§ **Task requirements**:
Rewrite the records below with every "GUI agent" changed to "interface agent", leaving everything else as it is.

(Dataset rows)
--- BEGIN ---

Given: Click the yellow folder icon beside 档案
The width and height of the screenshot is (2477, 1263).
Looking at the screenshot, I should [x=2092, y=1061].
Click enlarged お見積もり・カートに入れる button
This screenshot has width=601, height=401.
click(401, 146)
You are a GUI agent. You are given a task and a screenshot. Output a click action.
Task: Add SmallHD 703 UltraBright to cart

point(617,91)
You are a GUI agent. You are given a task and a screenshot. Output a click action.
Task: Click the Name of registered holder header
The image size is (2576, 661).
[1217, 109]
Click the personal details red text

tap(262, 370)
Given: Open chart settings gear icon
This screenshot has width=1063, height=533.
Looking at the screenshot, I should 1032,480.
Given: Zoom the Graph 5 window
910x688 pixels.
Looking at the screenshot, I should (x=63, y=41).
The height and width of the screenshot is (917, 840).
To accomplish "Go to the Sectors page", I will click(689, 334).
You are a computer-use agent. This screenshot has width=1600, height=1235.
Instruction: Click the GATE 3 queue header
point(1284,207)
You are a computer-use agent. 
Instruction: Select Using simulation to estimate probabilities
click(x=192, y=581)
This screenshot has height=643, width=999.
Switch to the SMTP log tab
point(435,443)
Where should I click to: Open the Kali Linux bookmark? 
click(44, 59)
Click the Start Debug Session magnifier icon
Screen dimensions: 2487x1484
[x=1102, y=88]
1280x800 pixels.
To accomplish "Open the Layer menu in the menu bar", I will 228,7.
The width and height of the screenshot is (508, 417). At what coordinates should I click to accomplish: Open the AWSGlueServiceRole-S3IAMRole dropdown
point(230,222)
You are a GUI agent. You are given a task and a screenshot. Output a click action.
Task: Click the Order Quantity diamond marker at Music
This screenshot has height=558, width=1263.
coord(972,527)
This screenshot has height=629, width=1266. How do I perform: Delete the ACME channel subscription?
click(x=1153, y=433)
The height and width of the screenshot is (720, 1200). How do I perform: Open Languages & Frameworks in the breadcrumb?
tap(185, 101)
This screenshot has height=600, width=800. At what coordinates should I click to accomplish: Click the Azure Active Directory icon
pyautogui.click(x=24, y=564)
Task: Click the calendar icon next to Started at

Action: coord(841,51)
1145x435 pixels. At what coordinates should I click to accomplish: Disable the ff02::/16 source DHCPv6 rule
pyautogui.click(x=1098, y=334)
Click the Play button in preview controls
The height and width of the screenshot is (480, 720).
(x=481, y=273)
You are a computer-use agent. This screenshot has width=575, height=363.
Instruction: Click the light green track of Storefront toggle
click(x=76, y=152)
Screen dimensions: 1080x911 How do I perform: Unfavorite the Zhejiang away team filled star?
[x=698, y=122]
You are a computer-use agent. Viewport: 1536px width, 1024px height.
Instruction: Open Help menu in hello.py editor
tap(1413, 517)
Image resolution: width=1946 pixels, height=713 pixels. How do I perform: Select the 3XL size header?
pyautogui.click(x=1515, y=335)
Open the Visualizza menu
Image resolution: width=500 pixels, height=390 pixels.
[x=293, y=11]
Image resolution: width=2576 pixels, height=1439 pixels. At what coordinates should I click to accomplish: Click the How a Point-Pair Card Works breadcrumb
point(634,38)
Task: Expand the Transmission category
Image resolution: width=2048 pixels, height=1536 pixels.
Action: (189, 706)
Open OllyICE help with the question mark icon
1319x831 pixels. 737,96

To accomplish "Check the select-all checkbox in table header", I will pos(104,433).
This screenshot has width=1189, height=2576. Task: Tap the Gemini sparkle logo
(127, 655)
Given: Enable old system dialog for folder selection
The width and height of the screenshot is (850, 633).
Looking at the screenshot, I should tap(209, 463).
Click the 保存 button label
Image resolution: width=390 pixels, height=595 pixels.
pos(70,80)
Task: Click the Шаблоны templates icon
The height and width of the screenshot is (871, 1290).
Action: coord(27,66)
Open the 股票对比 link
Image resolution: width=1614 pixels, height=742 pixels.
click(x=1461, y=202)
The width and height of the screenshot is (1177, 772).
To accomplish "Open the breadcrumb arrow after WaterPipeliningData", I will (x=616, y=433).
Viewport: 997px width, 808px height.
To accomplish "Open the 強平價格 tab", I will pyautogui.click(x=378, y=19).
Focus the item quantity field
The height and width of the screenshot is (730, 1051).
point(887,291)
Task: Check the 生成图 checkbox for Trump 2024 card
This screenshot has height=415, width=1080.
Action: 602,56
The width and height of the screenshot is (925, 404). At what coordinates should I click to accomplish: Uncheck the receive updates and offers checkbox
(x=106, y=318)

--- END ---

§ **Complete answer**:
Given: Click the yellow folder icon beside 档案
The width and height of the screenshot is (2477, 1263).
Looking at the screenshot, I should [x=2092, y=1061].
Click enlarged お見積もり・カートに入れる button
This screenshot has width=601, height=401.
click(401, 146)
You are a interface agent. You are given a task and a screenshot. Output a click action.
Task: Add SmallHD 703 UltraBright to cart

point(617,91)
You are a interface agent. You are given a task and a screenshot. Output a click action.
Task: Click the Name of registered holder header
The image size is (2576, 661).
[1217, 109]
Click the personal details red text

tap(262, 370)
Given: Open chart settings gear icon
This screenshot has width=1063, height=533.
Looking at the screenshot, I should 1032,480.
Given: Zoom the Graph 5 window
910x688 pixels.
Looking at the screenshot, I should (x=63, y=41).
The height and width of the screenshot is (917, 840).
To accomplish "Go to the Sectors page", I will click(689, 334).
You are a computer-use agent. This screenshot has width=1600, height=1235.
Instruction: Click the GATE 3 queue header
point(1284,207)
You are a computer-use agent. 
Instruction: Select Using simulation to estimate probabilities
click(x=192, y=581)
This screenshot has height=643, width=999.
Switch to the SMTP log tab
point(435,443)
Where should I click to: Open the Kali Linux bookmark? 
click(44, 59)
Click the Start Debug Session magnifier icon
Screen dimensions: 2487x1484
[x=1102, y=88]
1280x800 pixels.
To accomplish "Open the Layer menu in the menu bar", I will 228,7.
The width and height of the screenshot is (508, 417). At what coordinates should I click to accomplish: Open the AWSGlueServiceRole-S3IAMRole dropdown
point(230,222)
You are a interface agent. You are given a task and a screenshot. Output a click action.
Task: Click the Order Quantity diamond marker at Music
This screenshot has height=558, width=1263.
coord(972,527)
This screenshot has height=629, width=1266. How do I perform: Delete the ACME channel subscription?
click(x=1153, y=433)
The height and width of the screenshot is (720, 1200). How do I perform: Open Languages & Frameworks in the breadcrumb?
tap(185, 101)
This screenshot has height=600, width=800. At what coordinates should I click to accomplish: Click the Azure Active Directory icon
pyautogui.click(x=24, y=564)
Task: Click the calendar icon next to Started at

Action: coord(841,51)
1145x435 pixels. At what coordinates should I click to accomplish: Disable the ff02::/16 source DHCPv6 rule
pyautogui.click(x=1098, y=334)
Click the Play button in preview controls
The height and width of the screenshot is (480, 720).
(x=481, y=273)
You are a computer-use agent. This screenshot has width=575, height=363.
Instruction: Click the light green track of Storefront toggle
click(x=76, y=152)
Screen dimensions: 1080x911 How do I perform: Unfavorite the Zhejiang away team filled star?
[x=698, y=122]
You are a computer-use agent. Viewport: 1536px width, 1024px height.
Instruction: Open Help menu in hello.py editor
tap(1413, 517)
Image resolution: width=1946 pixels, height=713 pixels. How do I perform: Select the 3XL size header?
pyautogui.click(x=1515, y=335)
Open the Visualizza menu
Image resolution: width=500 pixels, height=390 pixels.
[x=293, y=11]
Image resolution: width=2576 pixels, height=1439 pixels. At what coordinates should I click to accomplish: Click the How a Point-Pair Card Works breadcrumb
point(634,38)
Task: Expand the Transmission category
Image resolution: width=2048 pixels, height=1536 pixels.
Action: (189, 706)
Open OllyICE help with the question mark icon
1319x831 pixels. 737,96

To accomplish "Check the select-all checkbox in table header", I will pos(104,433).
This screenshot has width=1189, height=2576. Task: Tap the Gemini sparkle logo
(127, 655)
Given: Enable old system dialog for folder selection
The width and height of the screenshot is (850, 633).
Looking at the screenshot, I should tap(209, 463).
Click the 保存 button label
Image resolution: width=390 pixels, height=595 pixels.
pos(70,80)
Task: Click the Шаблоны templates icon
The height and width of the screenshot is (871, 1290).
Action: coord(27,66)
Open the 股票对比 link
Image resolution: width=1614 pixels, height=742 pixels.
click(x=1461, y=202)
The width and height of the screenshot is (1177, 772).
To accomplish "Open the breadcrumb arrow after WaterPipeliningData", I will (x=616, y=433).
Viewport: 997px width, 808px height.
To accomplish "Open the 強平價格 tab", I will pyautogui.click(x=378, y=19).
Focus the item quantity field
The height and width of the screenshot is (730, 1051).
point(887,291)
Task: Check the 生成图 checkbox for Trump 2024 card
This screenshot has height=415, width=1080.
Action: 602,56
The width and height of the screenshot is (925, 404). At what coordinates should I click to accomplish: Uncheck the receive updates and offers checkbox
(x=106, y=318)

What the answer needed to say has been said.